EXERCISE DETAILS:
Which of the lines below hold the word "taskbar"? Pull each of them out.

-- RECORD EXCERPTS follows --

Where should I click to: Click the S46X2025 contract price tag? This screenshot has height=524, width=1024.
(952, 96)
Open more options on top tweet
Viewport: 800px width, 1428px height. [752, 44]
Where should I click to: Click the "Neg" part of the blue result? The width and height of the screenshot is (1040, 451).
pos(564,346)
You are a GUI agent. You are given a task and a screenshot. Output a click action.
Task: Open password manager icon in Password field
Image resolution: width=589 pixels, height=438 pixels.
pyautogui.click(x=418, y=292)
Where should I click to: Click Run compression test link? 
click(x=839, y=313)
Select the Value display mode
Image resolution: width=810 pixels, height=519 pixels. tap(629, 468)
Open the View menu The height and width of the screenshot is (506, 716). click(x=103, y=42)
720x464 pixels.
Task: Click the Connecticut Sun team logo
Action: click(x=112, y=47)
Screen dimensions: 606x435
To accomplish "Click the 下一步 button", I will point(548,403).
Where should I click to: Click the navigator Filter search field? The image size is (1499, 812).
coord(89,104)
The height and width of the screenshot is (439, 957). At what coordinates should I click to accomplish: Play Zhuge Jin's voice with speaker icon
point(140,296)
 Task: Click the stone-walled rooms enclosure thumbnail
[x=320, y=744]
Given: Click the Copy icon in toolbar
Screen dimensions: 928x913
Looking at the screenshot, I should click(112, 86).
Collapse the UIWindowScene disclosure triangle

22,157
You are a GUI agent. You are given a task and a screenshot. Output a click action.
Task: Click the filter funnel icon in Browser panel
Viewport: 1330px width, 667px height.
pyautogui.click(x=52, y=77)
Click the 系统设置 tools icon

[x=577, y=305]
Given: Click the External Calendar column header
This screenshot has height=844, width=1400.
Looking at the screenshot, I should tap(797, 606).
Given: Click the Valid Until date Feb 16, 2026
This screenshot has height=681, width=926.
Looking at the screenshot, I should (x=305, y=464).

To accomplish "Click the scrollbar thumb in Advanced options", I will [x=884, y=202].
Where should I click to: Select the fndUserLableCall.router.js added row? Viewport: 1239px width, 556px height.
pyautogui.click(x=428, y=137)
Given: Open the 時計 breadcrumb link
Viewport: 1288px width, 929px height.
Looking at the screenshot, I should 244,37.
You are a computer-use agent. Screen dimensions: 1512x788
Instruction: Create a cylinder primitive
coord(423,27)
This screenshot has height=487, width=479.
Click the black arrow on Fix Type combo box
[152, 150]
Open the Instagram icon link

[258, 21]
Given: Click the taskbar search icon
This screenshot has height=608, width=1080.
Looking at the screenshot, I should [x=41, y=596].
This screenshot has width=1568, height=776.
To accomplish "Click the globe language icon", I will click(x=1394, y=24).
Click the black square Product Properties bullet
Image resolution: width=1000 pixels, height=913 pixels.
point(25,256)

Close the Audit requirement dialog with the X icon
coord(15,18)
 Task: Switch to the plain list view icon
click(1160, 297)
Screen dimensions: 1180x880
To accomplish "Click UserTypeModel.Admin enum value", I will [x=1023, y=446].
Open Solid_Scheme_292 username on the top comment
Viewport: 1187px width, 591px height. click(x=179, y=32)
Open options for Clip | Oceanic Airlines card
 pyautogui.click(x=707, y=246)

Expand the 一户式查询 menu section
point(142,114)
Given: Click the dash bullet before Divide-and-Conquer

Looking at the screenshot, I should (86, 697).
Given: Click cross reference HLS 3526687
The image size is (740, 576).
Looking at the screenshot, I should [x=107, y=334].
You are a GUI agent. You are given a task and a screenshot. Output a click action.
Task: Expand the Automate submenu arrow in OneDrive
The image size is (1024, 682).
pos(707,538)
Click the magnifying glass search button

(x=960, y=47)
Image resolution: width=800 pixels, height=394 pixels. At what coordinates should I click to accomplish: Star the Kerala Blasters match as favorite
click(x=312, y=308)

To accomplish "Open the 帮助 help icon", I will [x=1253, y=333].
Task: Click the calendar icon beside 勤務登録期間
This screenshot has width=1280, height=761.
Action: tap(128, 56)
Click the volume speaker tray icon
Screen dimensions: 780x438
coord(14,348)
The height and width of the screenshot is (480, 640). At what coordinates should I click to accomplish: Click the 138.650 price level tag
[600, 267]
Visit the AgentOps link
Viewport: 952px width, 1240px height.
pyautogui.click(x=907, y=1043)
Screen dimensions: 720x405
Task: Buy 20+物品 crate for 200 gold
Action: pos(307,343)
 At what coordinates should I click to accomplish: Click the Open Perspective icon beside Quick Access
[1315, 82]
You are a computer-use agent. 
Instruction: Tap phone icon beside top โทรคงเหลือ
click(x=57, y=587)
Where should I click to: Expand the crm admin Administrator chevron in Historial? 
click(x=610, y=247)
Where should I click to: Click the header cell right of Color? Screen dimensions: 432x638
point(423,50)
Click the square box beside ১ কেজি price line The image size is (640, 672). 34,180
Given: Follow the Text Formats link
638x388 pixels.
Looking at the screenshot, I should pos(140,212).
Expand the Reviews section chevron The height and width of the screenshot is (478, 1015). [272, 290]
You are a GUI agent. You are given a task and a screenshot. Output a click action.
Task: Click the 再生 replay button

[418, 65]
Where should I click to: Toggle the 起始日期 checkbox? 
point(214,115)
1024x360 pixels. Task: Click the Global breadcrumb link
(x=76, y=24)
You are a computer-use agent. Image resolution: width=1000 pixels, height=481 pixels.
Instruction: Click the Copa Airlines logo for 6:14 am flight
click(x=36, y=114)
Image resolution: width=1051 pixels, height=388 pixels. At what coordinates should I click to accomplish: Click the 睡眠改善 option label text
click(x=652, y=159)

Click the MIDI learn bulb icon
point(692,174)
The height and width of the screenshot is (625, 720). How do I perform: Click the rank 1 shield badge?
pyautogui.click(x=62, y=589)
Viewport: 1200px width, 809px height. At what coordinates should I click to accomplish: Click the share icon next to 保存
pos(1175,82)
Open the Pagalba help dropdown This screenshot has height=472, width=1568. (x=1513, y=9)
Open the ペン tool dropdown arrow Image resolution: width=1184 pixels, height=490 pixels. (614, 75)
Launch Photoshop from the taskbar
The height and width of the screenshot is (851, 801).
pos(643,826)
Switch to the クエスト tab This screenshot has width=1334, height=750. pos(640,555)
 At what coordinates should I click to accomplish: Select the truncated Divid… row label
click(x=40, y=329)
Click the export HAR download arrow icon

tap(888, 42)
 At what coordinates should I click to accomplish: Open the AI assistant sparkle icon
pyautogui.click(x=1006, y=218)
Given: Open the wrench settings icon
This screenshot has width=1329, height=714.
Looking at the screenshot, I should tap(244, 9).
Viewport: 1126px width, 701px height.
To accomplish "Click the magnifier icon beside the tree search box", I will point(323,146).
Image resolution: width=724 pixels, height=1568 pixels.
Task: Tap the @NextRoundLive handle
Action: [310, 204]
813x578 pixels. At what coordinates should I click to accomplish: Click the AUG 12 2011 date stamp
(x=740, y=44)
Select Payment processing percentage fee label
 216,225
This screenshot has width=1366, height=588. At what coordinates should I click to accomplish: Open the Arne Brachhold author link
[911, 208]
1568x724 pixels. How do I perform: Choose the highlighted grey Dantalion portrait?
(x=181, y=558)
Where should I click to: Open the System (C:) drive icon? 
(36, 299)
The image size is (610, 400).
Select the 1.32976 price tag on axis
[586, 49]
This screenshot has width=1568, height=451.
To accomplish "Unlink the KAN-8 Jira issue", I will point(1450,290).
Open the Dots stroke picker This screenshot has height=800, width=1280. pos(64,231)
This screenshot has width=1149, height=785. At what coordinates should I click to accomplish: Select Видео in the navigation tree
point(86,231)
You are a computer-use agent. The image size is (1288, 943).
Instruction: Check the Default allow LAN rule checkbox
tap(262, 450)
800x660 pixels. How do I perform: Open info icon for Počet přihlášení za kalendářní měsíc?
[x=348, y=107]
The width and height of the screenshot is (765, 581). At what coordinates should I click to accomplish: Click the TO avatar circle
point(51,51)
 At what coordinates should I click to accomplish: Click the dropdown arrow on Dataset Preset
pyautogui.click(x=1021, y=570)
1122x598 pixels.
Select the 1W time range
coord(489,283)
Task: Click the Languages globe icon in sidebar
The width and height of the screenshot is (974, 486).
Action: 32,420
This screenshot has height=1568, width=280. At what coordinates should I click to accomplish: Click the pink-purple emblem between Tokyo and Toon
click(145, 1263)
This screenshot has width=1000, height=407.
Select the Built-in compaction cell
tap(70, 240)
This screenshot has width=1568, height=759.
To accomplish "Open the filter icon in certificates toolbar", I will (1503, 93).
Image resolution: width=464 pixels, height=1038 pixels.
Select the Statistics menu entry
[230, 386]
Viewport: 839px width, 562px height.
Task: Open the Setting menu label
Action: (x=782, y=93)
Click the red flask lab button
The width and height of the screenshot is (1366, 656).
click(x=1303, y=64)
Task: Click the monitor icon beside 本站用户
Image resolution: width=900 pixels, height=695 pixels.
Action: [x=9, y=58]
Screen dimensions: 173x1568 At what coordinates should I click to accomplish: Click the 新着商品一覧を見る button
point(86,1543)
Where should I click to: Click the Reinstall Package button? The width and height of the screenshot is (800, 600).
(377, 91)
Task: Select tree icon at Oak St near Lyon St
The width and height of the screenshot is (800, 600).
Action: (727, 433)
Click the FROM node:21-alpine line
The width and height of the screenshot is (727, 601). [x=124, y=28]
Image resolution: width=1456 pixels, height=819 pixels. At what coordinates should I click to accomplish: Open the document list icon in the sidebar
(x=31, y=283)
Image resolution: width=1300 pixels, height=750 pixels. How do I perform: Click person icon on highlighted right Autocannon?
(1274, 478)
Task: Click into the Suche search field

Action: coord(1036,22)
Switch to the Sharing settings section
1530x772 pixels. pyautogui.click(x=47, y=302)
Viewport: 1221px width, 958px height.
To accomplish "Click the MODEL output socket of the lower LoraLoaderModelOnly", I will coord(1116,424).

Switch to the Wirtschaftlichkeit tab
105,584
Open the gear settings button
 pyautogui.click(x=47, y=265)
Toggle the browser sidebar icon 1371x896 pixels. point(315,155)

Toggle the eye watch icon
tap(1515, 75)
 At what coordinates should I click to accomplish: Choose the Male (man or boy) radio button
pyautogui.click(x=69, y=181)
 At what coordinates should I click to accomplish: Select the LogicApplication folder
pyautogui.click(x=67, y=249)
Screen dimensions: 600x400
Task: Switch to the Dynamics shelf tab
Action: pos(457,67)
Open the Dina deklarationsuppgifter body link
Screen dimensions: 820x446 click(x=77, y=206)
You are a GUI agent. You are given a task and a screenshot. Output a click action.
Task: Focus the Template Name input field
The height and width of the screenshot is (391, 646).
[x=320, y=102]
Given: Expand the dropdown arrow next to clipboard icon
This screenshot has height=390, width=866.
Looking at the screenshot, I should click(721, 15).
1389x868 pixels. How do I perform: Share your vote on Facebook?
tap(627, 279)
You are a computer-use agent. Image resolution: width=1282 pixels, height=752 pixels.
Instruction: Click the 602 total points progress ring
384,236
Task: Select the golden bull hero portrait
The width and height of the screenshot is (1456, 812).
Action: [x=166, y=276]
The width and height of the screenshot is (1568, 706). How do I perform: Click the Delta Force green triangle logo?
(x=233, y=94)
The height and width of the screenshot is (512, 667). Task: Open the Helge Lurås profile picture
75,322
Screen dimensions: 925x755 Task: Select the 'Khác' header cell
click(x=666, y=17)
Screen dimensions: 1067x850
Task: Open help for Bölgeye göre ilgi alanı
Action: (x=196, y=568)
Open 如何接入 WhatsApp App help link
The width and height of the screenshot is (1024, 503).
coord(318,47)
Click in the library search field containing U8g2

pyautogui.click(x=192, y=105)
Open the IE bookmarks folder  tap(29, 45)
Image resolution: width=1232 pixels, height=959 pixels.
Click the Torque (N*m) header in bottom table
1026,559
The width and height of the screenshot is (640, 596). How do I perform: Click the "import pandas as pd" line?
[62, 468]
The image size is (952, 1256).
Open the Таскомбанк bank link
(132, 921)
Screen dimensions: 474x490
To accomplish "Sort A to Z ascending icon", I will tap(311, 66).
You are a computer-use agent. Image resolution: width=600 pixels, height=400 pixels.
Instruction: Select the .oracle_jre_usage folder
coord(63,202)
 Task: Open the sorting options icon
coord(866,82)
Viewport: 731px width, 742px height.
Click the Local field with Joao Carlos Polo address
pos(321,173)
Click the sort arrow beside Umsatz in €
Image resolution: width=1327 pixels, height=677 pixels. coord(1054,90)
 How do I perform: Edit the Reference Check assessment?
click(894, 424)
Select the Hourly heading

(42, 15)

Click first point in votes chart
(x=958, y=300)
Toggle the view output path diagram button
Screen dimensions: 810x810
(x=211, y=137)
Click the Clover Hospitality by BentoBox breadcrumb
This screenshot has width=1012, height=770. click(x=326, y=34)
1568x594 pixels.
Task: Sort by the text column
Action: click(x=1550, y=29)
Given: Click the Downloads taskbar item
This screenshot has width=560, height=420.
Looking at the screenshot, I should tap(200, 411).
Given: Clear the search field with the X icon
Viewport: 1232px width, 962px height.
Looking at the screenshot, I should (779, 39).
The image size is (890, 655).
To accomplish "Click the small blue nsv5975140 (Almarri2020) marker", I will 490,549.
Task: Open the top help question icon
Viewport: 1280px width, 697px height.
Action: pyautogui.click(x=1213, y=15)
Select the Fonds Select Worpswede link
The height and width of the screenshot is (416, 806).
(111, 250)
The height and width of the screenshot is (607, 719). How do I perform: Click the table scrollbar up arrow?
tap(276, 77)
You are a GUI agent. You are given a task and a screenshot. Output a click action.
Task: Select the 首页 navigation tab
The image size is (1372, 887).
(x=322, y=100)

-- RECORD EXCERPTS concluded --

SOLUTION TO THE PROBLEM:
Given: Click the taskbar search icon
Launch Photoshop from the taskbar
Given: Click the Downloads taskbar item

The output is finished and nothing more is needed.